The sun rises on a bluebird summer day in Summit County as a trio of painters strike out from a trailhead, bundles of easels, paints and brushes in tow. After a few hours of searching, they discover a vantage point overlooking an alpine meadow, full of lush wildflowers framed by stoic peaks and stately pines.
They clamber to set up painting stations as the sun creeps across the sky, bringing with it subtle changes to light and shadow. Not more than 30 minutes into their painting session, clouds begin to roll in and the first raindrops begin to fall. With a few quiet sighs, the painters pack up their belongings and trundle back to the trailhead. Such is the life of a plein air painter, subject to the whims of Mother Nature and the unpredictable landscapes of the High Country.
A whole set of challenges
Plein air sketching and painting have become wildly popular in Colorado in the past few years, giving rise to dedicated events and workshops and even publications for those who wish to pursue the art.
“‘Plein air’ is a French term meaning ‘open air,’” local artist Marianna Duford said. “Historically, artists had to grind and mix their own paints. When premixed oil paints, along with portable easels, became available in the late 1800s, it became possible to take their studios into the great outdoors.”

## PROMPT
Carry on the plein air painting article from its last paragraph, in the same style.

## SUPPLIED INFORMATION
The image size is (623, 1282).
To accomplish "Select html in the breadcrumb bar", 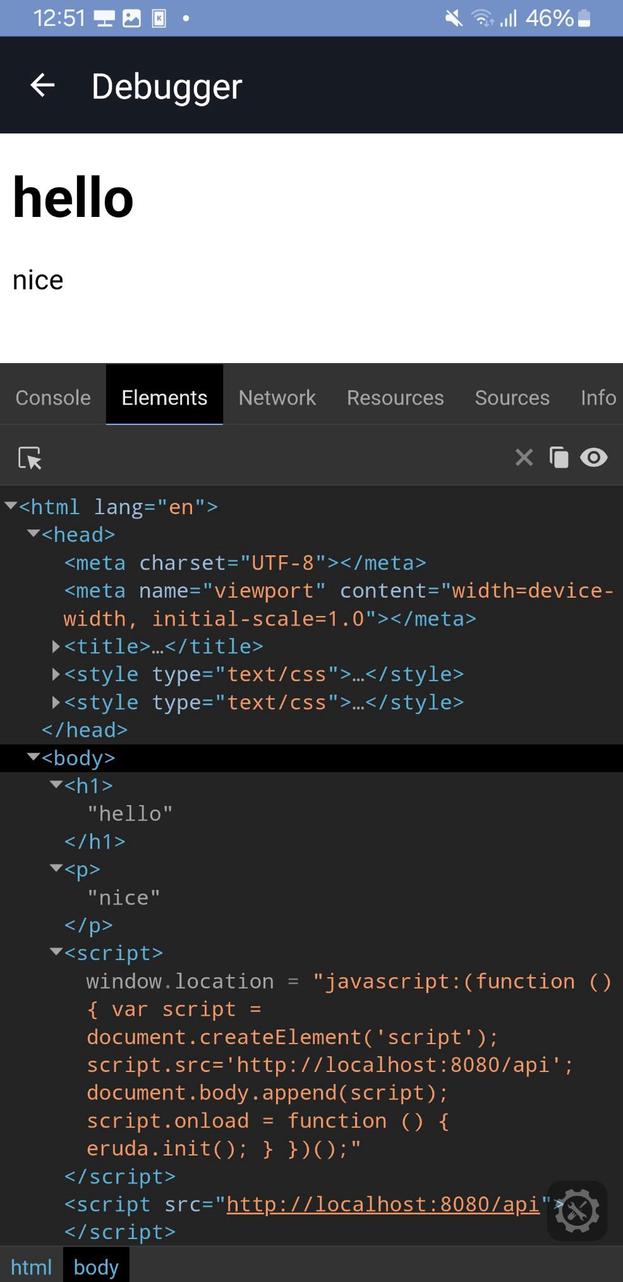I will click(31, 1267).
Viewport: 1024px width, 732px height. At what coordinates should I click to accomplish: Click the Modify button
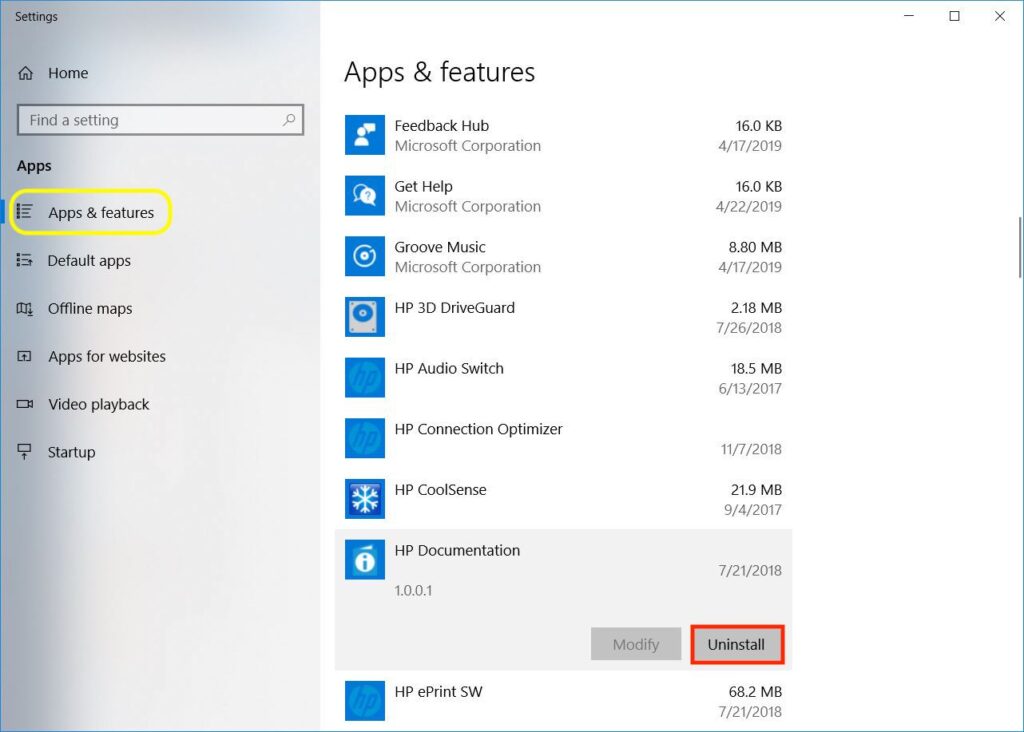click(636, 645)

## RIGHT ANSWER
Duford said painting en plein air is the best way to capture the effect of natural light and atmosphere on color and how light and shadow affect the forms we’re looking at. She starts by finding something of interest she wants to paint — the way the light creates shadows on trees or caresses a mountain peak behind them. Capturing the intensity of light tests an artist every time out with each brush stroke, Duford said.
“Today would have been a very big challenge,” artist Amy Evans said on a day in April when the snow was swirling and the sun intermittently peeking through the overcast sky. “I think one of the biggest challenges is wind. It’s one of the things plein air artists don’t like, when the wind is blowing and they’re hanging on for dear life.”
The weather can change rapidly, especially up here in the mountains, Evans said, and the equipment needs to be simple and lightweight; otherwise, you spend so much time setting up that the atmosphere of the space has changed and you’ve lost the light.
“The challenge is, too, if you are hiking back a ways and having everything pretty lightweight but being able to, if the wind comes up, you have to make sure your equipment is not going to blow off,” Evans said.
The contrast of light and shadow on a sunny day creates a whole new set of problems, Duford said, and finding places that speak to you can also be a difficult task.
“You have to work rapidly, especially on sunny days, because the light moves and the shadows change,” Evans said. “There’s so much out there; you have to look at the scene and discern what is important. Painting is about what you distill from the landscape, what’s important to you.
“It’s a challenge to keep your focus on what your intent is and not change it every time the wind changes and the light changes. All those things factor into making it difficult.”
Why en plein air?
The attraction of plein air painting is different for each artist. Duford said she paints en plein air because she loves vibrant color and she strives to maintain values of light and shadow while still honoring her colorist style.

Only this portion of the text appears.